Data records:
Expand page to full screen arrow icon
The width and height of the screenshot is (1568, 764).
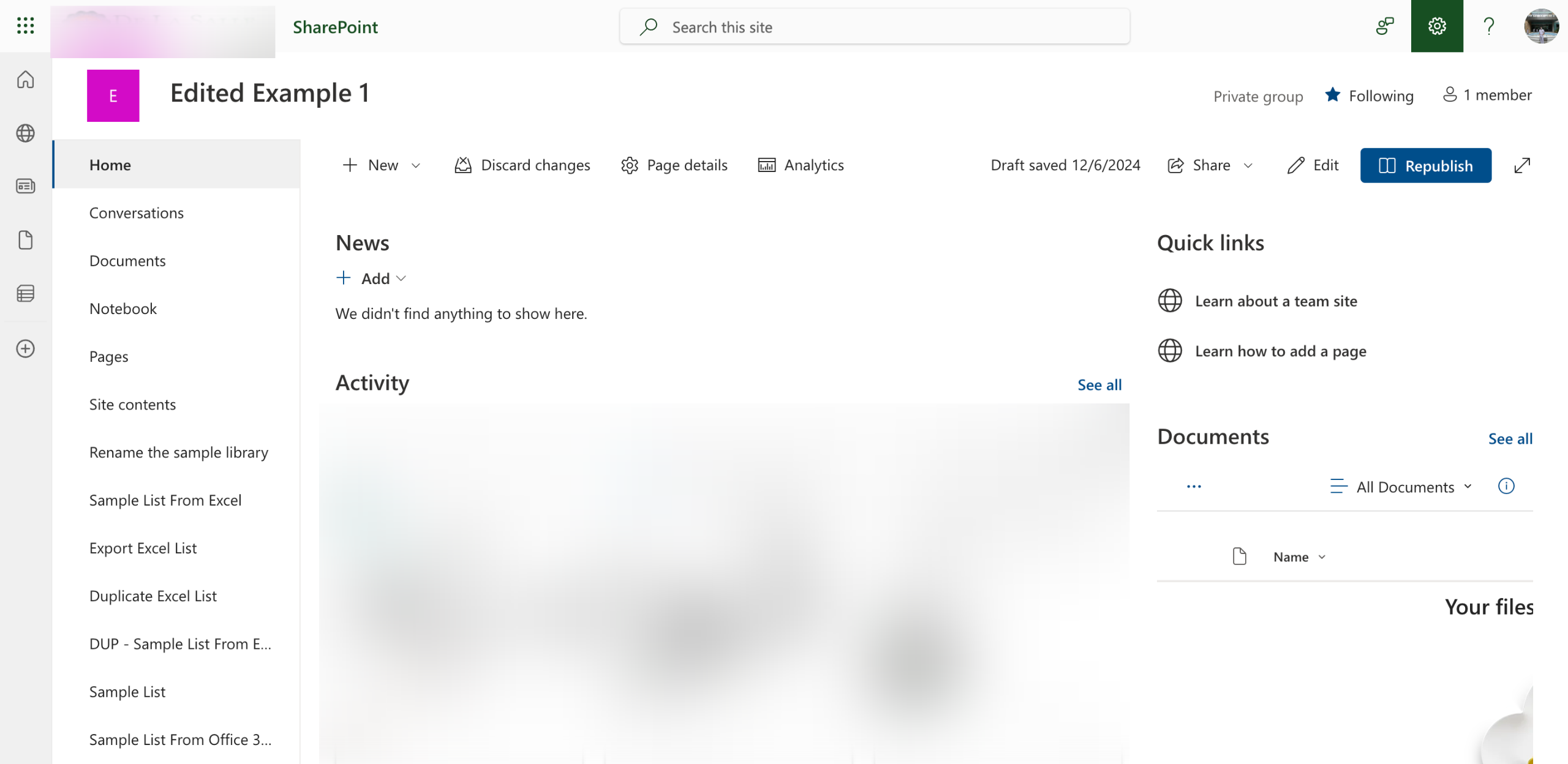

...

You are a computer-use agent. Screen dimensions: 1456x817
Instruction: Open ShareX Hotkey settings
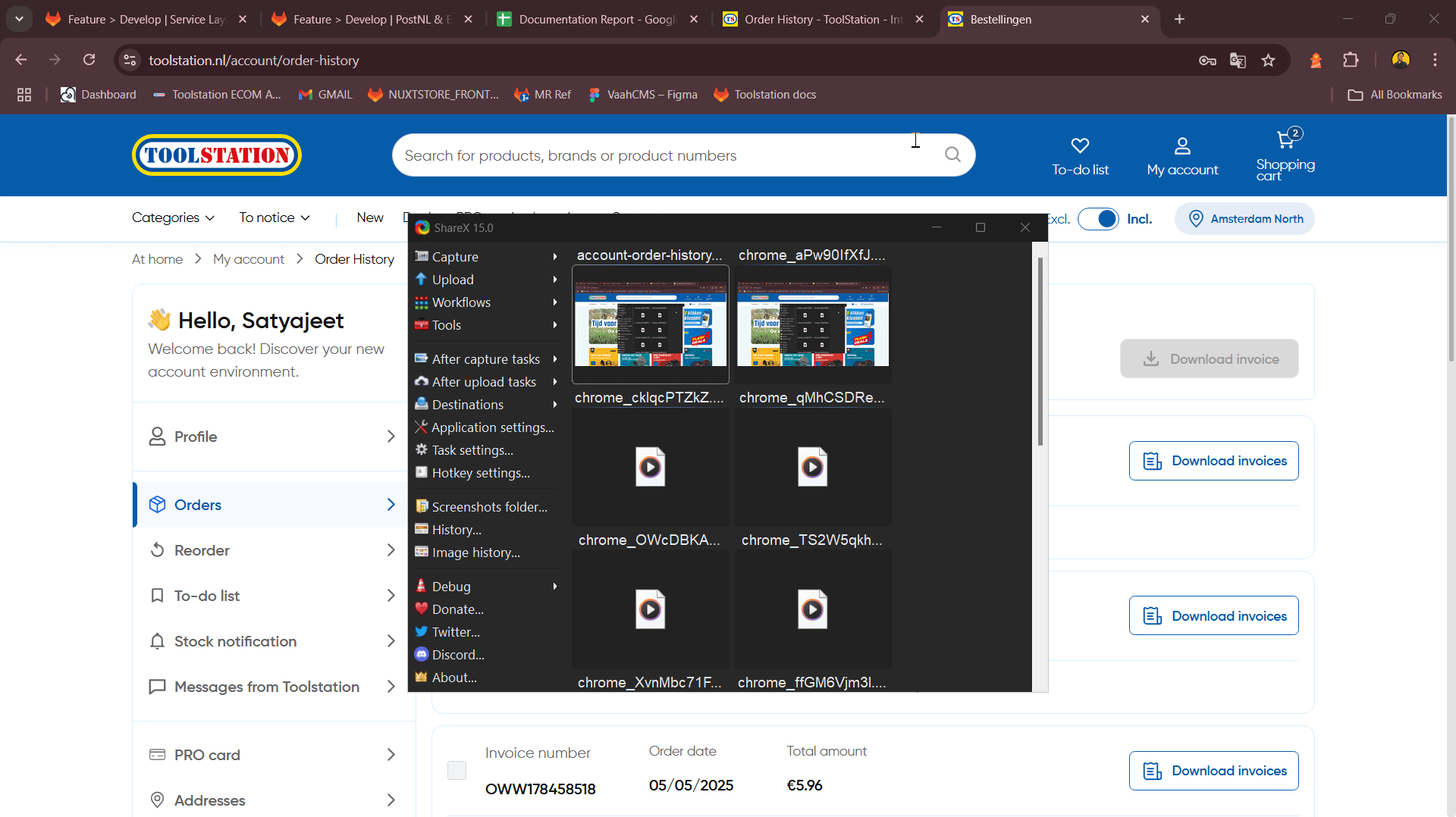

* * *

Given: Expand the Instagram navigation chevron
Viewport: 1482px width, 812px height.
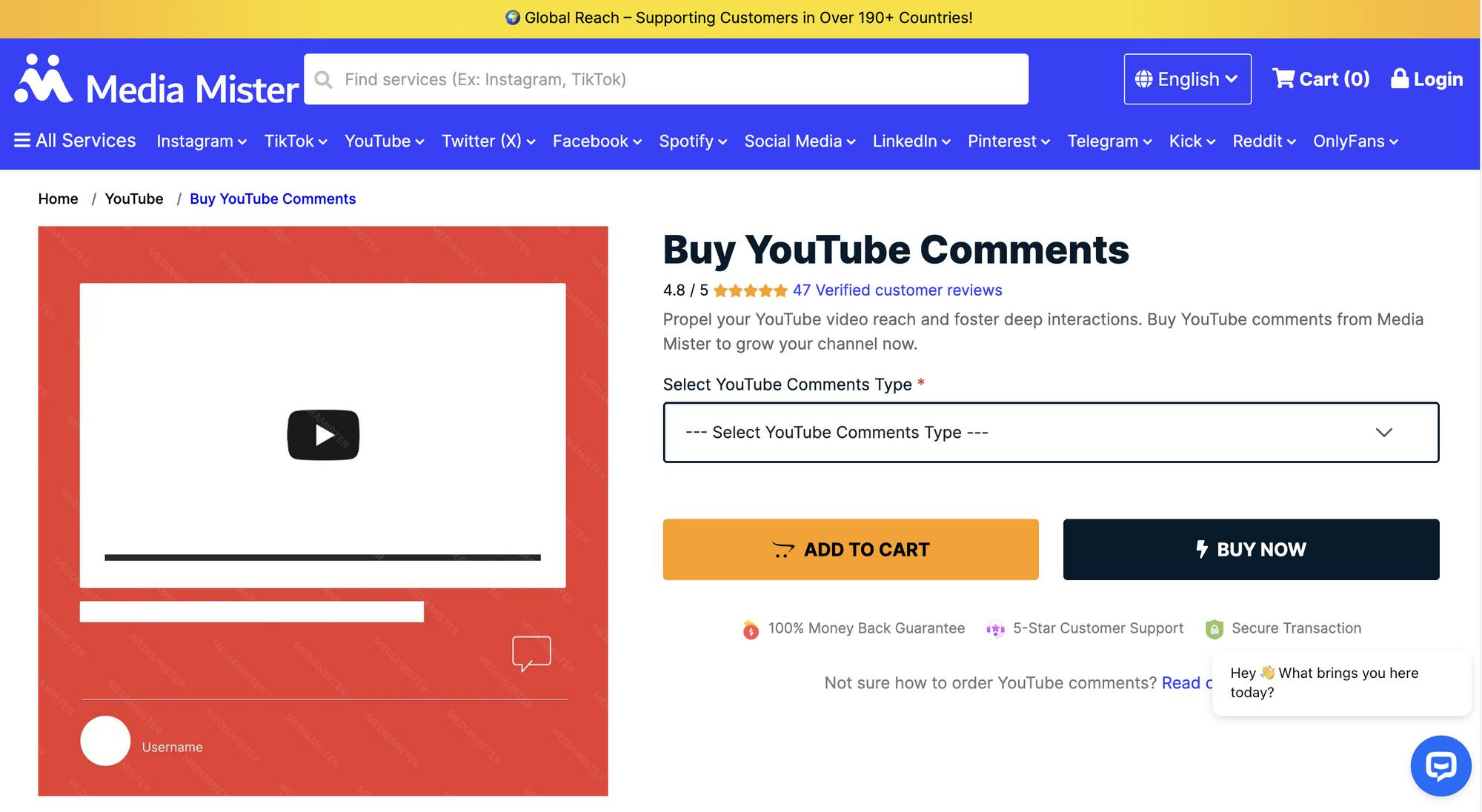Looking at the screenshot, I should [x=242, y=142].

Exercise: Set down again, word for word, the stretch of records from the line with "Expand page to full screen arrow icon" to the line with "The width and", both of those lines included.

Response area:
Expand page to full screen arrow icon
The width and height of the screenshot is (1568, 764).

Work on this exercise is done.